SENEGAL-ECONOMIE
Dakar, 28 avr (APS) – De 6,5 % en 2024, la croissance de l’économie sénégalaise est passée à 6,7 % en 2025, ‘’une accélération notable’’ tirée par les activités extractives liées aux hydrocarbures, le pétrole et le gaz, indique un rapport intitulé ‘’Sénégal : développements économiques récents et perspectives’’, publié par le ministère de l’Économie, du Plan et de la Coopération.
La croissance du Sénégal en 2025 est égale à la moyenne des huit pays membres de l’Union économique et monétaire ouest-africaine, mais elle dépasse celle de l’économie mondiale, qui est de 3,3 %, observent les auteurs du rapport en se basant sur des statistiques du Fonds monétaire international, concernant cette dernière statistique.
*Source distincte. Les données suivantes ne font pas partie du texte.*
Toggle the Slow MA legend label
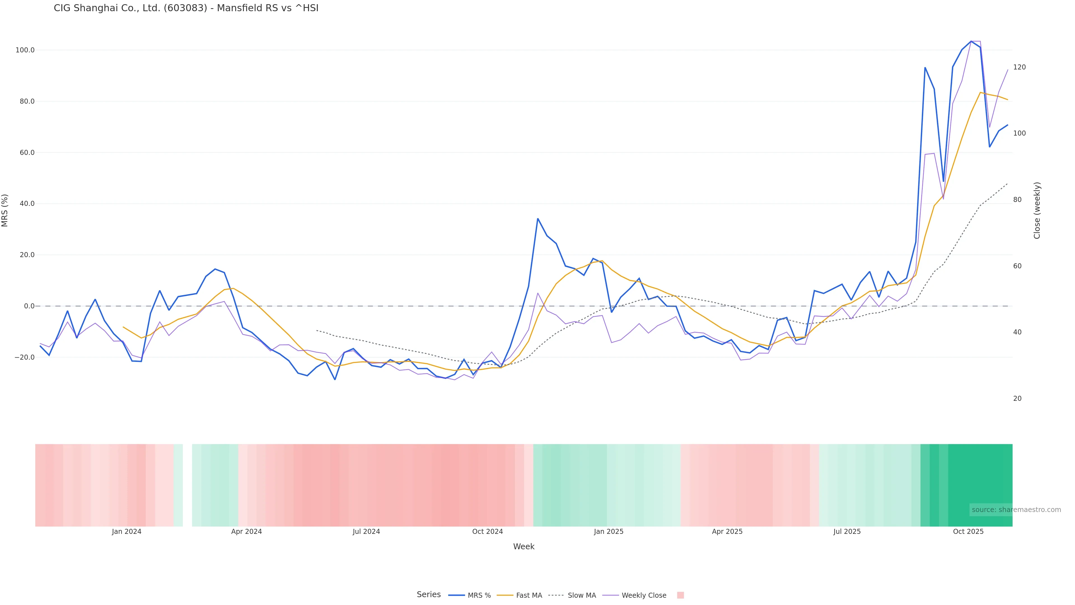Viewport: 1075px width, 605px height. pos(582,595)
‘’L’économie sénégalaise a enregistré une accélération notable de l’activité économique en 2025, en raison de la production d’hydrocarbures. La croissance est estimée à 6,7 % par rapport à 6,5 % en 2024’’, affirme le rapport.
‘’Cette performance repose principalement sur la contribution du secteur secondaire, en particulier les activités extractives liées aux hydrocarbures, sur la reprise du secteur primaire aussi, notamment agricole, atténuée par la décélération de l’activité du tertiaire et des taxes nettes sur les produits’’, explique le document dont une copie est parvenue à l’APS.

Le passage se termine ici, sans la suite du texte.